Snyder and others argue that insurers and reinsurers need the flexibility to establish a branch, subsidiary, joint venture for efficiency reasons as well as for reflecting the different and unique marketplaces they are in. He added that branch flexibility helped developing nations.
Branch structures can encourage more companies to enter into a developing market, Snyder said.
"Structure formation of choice is a right which has been strongly defended in all recent free trade agreements the U.S. has entered," Snyder said in an interview last week.
"We hope that the Technical Committee will take a hard look at this and remove those parts of the paper that suggest that," Snyder said after the paper's adoption Tuesday. He added that the industry very much appreciates the NAIC's advocacy on the issue in opposition to the direction that a supervisor ought to choose the structure of an insurer's entities in other countries.
Stef Zielezienski, the American Insurance Association's (AIA) senior vice president and general counsel said that "the bottom line in the discussion of branching and other corporate organization alternatives is that multiple options should be preserved and available to companies as they consider expansion into new markets."
"So long as capital is available to support the financial capability of a company to meet its obligations to policyholders, how the company organizes itself should be a matter of preference, not regulatory fiat," Zielezienski said.
Issues that other supervisors might have with branches might stem from the 2008 Lehman Brothers situation where funds reportedly flew out of London to New York on the last weekend before it failed, noted one industry participant. Branches can pack up more quickly and leave quickly without renewing masses of policies, some foreign supervisors worry.
The Insurance Groups and Cross-Sectoral Issues Subcommittee (IGSC) is chaired by a regulator from Germany and this particular paper is under a subcommittee chaired by a Japanese regulator.
The NAIC is not going to publicly comment as an organization on the IAIS workstream until there is a paper out for consultation.

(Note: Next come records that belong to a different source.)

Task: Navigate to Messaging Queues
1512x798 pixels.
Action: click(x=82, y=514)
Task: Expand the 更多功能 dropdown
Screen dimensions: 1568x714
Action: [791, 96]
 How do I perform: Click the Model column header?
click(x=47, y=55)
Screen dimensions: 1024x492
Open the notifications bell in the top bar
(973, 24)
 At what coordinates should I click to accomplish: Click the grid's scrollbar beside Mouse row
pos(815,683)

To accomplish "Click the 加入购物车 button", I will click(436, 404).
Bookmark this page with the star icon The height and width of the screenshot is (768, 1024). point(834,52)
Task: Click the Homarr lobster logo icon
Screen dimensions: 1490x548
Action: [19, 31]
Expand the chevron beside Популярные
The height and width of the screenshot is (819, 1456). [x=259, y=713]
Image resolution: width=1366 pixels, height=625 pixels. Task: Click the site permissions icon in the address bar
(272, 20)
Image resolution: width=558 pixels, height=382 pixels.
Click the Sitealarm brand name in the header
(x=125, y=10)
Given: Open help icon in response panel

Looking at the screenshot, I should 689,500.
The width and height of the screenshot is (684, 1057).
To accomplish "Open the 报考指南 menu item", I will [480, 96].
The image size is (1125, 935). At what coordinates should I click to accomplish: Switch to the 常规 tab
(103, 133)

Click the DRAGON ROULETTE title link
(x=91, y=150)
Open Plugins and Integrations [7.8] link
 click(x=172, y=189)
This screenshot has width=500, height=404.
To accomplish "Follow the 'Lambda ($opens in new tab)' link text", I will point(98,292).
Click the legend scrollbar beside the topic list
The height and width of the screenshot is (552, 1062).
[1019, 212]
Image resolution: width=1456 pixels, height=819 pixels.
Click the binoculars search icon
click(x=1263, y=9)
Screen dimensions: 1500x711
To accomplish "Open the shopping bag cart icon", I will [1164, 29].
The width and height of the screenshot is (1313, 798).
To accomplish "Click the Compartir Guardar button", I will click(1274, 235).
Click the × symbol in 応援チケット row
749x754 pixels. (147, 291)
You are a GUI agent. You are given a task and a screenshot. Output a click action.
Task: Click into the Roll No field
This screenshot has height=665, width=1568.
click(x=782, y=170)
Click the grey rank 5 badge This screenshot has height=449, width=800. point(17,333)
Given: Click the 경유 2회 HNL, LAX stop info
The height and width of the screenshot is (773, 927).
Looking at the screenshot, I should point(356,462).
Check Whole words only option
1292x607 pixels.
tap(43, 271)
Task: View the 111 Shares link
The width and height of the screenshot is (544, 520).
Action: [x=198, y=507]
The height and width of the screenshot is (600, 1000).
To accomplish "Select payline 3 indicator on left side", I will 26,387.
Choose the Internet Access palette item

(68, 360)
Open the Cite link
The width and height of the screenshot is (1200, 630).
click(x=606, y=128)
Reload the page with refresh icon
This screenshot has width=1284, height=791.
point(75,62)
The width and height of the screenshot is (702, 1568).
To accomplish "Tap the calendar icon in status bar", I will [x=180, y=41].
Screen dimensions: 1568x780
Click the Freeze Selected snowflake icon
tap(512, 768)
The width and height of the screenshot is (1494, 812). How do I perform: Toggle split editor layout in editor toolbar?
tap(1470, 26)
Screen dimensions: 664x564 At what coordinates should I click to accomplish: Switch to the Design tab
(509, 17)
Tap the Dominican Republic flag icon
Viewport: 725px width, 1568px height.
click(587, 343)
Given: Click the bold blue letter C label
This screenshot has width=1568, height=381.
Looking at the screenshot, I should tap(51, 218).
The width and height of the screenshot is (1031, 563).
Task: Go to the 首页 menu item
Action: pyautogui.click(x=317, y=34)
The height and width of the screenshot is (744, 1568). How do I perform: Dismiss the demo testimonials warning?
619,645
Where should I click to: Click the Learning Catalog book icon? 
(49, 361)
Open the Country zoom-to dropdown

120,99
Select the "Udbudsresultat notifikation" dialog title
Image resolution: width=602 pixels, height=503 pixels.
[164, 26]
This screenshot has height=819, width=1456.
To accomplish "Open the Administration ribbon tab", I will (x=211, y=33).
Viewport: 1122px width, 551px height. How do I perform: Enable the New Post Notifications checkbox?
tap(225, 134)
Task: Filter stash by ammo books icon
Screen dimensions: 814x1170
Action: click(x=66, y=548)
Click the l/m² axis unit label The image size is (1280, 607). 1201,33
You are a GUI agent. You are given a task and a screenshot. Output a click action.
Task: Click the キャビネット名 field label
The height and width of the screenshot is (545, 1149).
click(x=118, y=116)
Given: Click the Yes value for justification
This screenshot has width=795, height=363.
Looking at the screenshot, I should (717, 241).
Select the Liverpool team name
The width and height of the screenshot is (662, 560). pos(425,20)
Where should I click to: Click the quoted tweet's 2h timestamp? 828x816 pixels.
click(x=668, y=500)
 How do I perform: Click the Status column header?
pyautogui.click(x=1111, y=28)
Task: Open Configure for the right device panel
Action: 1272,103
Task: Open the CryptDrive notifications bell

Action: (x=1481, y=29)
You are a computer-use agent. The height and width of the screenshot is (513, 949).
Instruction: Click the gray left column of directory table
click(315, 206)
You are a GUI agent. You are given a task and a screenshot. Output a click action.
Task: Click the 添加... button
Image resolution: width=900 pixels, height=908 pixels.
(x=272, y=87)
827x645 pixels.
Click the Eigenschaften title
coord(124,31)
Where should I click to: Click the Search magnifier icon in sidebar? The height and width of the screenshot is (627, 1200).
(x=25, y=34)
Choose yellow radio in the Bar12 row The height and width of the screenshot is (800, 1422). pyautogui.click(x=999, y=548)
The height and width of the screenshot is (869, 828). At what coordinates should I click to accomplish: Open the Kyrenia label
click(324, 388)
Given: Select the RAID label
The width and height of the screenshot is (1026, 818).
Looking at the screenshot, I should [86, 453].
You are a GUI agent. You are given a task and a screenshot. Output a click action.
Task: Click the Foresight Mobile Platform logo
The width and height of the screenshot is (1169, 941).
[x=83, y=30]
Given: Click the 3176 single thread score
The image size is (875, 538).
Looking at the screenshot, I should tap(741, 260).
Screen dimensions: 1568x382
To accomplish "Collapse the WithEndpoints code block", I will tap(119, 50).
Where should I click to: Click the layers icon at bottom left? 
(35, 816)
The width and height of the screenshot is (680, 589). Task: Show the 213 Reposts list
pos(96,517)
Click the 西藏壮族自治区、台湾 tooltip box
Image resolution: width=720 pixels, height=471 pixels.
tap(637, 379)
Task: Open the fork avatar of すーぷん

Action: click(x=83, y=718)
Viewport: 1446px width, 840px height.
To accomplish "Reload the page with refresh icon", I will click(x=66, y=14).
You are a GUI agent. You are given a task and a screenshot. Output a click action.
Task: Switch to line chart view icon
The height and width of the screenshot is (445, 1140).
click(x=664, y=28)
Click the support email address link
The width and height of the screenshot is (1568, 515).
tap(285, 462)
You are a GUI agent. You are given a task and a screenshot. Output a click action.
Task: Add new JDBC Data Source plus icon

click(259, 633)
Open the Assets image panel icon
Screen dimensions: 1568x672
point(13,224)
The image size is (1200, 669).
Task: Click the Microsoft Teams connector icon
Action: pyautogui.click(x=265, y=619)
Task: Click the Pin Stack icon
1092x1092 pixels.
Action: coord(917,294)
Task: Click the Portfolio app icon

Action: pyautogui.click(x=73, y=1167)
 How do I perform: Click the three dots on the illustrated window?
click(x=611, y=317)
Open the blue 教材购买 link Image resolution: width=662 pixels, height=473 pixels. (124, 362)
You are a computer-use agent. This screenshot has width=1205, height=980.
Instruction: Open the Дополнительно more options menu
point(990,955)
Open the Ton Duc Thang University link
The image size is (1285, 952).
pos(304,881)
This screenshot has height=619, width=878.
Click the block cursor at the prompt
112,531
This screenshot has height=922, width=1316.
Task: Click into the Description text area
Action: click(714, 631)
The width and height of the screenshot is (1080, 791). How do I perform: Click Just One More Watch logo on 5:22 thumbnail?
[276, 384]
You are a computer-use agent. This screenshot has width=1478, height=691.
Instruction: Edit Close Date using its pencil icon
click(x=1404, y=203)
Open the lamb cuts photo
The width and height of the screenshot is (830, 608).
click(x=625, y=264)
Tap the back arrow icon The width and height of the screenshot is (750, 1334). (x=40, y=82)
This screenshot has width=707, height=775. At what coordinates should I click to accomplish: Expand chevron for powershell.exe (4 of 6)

However, NAIC staff and staff regulators have expressed concern both in Frankfurt and when the third draft was released for discussion, and heard concern while convened at the spring national meeting in Houston last week. According to NAIC minutes, involved staff are worried that supervisors might consider requiring the foreign insurer to operate in the form of a subsidiary, and suggested a more appropriate step was for supervisors to regulate and supervise foreign branches the same way in which they regulate and supervise foreign subsidiaries.